The canonical pattern is deny-all first (`_base_disable_all`), then
selectively re-enable and configure, then apply standard exclusions
(`_default_disabled_quantizer_cfg`).
##### Changes
**Core library (`modelopt/torch/quantization/`)**
- **`config.py`**:
- Added `QuantizerCfgEntry` TypedDict (line 163) and
`find_quant_cfg_entry_by_path()` helper for exact-match lookup of
entries by path.
- Added `normalize_quant_cfg_list()` (line 1539) that converts legacy
formats (flat dict, single-key dicts, `nn.*`-scoped dicts, `"default"`
key) to canonical `QuantizerCfgEntry` lists. After normalization every
entry is guaranteed to have explicit `quantizer_name`, `enable`, and
`cfg` keys.
- Converted `_default_disabled_quantizer_cfg` and
`_mamba_moe_disabled_quantizer_cfg` from dicts to lists of
`QuantizerCfgEntry`.
- Added `_base_disable_all` (line 205): canonical deny-all entry
(`[{"quantizer_name": "*", "enable": False}]`).
- Converted all ~30 built-in config constants (`INT8_DEFAULT_CFG`,
`FP8_DEFAULT_CFG`, `NVFP4_DEFAULT_CFG`, etc.) to list format using
`*_base_disable_all` and `*_default_disabled_quantizer_cfg` unpacking.

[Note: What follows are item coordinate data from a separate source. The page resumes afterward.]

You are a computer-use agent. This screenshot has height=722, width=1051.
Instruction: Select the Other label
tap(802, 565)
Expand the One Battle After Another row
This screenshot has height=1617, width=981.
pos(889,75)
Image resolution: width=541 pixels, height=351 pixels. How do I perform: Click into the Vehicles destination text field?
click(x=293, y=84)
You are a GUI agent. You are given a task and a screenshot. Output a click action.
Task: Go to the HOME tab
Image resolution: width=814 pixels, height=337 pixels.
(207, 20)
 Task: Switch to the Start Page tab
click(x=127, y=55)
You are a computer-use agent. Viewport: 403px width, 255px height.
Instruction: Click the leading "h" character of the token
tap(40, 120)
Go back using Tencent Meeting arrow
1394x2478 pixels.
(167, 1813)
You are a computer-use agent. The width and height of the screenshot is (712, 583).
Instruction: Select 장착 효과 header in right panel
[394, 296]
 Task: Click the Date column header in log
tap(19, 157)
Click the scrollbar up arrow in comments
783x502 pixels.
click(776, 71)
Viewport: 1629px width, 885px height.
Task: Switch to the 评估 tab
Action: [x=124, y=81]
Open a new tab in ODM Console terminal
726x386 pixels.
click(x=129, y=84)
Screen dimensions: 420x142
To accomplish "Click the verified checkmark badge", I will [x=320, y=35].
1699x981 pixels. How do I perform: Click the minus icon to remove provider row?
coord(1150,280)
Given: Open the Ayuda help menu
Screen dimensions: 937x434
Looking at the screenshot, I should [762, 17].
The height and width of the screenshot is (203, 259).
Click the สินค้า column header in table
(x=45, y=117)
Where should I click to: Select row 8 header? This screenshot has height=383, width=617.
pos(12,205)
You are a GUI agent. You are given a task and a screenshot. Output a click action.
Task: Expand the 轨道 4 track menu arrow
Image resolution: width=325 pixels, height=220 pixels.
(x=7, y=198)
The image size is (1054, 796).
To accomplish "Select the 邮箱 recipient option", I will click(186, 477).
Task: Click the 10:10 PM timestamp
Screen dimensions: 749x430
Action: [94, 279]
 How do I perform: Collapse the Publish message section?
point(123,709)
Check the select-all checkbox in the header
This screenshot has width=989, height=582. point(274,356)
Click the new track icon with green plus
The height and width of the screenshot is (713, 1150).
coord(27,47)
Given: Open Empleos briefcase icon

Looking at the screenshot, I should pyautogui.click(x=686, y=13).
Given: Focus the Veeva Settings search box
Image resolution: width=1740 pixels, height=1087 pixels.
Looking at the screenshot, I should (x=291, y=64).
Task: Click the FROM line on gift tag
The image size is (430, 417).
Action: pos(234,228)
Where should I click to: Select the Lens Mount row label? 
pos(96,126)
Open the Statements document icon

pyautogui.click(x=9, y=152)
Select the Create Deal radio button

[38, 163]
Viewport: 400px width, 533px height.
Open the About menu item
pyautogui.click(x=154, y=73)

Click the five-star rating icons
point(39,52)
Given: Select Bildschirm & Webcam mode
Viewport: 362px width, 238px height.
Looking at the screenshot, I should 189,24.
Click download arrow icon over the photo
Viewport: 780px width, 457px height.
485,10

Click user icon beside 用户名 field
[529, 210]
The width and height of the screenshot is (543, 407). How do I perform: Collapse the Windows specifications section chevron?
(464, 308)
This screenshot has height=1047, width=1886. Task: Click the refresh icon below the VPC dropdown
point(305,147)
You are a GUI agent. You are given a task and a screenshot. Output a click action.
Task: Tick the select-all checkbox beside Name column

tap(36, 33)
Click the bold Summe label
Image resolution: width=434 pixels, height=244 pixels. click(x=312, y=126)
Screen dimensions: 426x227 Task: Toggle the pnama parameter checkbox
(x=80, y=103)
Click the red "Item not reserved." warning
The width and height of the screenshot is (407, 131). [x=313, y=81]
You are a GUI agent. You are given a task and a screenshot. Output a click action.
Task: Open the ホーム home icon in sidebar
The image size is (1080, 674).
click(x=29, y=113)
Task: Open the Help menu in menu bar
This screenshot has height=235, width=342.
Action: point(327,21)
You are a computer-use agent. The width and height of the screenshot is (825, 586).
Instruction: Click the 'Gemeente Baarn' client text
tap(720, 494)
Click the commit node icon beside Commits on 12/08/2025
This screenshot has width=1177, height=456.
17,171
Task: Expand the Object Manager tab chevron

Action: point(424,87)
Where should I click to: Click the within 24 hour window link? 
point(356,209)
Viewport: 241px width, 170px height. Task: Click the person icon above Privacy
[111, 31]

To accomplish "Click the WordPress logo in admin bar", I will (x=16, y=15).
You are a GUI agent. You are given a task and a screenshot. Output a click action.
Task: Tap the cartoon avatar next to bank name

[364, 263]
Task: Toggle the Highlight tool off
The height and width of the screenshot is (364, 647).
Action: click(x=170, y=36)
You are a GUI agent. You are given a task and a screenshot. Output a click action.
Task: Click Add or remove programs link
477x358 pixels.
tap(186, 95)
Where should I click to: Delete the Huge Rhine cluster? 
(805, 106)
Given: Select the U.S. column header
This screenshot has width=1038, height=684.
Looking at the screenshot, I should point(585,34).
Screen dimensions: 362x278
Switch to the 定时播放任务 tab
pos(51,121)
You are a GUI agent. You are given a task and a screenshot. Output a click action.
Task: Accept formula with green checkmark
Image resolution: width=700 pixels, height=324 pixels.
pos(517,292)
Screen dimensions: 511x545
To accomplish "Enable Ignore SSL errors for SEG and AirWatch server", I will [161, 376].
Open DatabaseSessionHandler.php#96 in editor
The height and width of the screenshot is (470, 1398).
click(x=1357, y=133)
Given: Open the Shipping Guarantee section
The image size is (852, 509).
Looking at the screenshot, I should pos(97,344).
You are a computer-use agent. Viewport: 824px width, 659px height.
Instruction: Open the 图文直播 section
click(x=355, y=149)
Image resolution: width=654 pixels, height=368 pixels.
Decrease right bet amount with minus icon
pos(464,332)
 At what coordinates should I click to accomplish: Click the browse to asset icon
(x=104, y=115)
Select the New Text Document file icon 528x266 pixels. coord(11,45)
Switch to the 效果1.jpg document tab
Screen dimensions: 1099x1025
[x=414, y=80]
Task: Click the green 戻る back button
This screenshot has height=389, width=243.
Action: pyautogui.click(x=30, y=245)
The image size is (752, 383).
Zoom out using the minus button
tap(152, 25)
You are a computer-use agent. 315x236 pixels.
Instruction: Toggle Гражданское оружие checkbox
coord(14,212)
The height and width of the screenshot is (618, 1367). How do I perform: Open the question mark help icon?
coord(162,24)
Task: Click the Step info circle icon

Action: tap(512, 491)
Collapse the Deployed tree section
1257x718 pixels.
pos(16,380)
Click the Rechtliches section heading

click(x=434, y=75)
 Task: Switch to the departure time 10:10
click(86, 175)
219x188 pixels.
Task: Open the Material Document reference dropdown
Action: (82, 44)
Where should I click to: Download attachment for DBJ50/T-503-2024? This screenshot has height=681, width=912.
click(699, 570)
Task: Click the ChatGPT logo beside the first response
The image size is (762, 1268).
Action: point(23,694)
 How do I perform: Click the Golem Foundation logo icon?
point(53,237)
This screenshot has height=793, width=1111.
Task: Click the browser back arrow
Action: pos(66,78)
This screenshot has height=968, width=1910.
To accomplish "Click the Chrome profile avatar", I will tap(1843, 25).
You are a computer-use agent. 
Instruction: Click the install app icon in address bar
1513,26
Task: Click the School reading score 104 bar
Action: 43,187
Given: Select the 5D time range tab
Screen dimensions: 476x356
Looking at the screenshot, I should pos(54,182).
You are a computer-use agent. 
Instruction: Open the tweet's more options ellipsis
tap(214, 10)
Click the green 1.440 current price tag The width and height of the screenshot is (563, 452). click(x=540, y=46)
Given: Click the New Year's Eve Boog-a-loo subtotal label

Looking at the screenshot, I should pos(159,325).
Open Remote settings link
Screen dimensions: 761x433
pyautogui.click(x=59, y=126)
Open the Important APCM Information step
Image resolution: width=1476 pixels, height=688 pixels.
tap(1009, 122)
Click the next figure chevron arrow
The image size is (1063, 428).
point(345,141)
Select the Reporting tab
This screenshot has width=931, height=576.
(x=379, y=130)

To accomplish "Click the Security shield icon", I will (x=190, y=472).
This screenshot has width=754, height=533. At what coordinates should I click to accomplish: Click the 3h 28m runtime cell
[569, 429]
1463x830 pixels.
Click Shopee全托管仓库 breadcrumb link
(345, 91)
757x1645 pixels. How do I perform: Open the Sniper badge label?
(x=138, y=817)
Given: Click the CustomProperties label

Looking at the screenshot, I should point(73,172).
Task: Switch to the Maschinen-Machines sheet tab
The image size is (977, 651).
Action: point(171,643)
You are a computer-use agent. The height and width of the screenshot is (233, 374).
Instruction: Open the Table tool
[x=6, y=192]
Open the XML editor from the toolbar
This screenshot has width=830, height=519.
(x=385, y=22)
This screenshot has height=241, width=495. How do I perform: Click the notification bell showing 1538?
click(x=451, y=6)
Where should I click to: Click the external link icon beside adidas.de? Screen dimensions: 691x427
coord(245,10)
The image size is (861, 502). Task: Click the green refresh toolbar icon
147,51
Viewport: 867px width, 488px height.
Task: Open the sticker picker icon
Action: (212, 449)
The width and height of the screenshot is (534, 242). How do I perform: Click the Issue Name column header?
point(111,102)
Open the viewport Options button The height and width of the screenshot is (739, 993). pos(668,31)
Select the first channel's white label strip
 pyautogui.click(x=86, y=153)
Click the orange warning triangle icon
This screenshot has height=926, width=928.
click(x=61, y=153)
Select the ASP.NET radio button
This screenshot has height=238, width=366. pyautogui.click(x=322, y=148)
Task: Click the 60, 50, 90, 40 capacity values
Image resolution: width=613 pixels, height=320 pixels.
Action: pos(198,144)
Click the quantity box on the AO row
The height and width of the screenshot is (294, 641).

- KV-cache configs (`FP8_KV_CFG`, `NVFP4_KV_CFG`, etc.) are now minimal
lists designed to be concatenated with a primary config — they
intentionally omit `_base_disable_all` and `"algorithm"`.
- Added two `QuantizeConfig` Pydantic field validators: a
`mode="before"` validator that calls `normalize_quant_cfg_list()`, and a
`mode="after"` validator that validates `cfg` dicts against
`QuantizerAttributeConfig`.
- Updated `need_calibration()` to iterate the normalized list instead of
the old dict.
- Changed `QuantizeQuantCfgType` alias from `dict[str | Callable, ...]`
to `list[QuantizerCfgEntry]`.
- **`conversion.py`**:
- Rewrote `set_quantizer_by_cfg()` (line 217) to iterate the list
directly. Each entry's `parent_class` is resolved via
`QuantModuleRegistry[parent_class_name]` (the existing `_DMRegistryCls`
registry).
- Added `set_quantizer_attributes_full()` (line 314): full replacement
of quantizer attributes from a `QuantizerAttributeConfig`. Unspecified
fields revert to defaults, enforcing entry atomicity. Can also upgrade
`TensorQuantizer` → `SequentialQuantizer` or downgrade the reverse.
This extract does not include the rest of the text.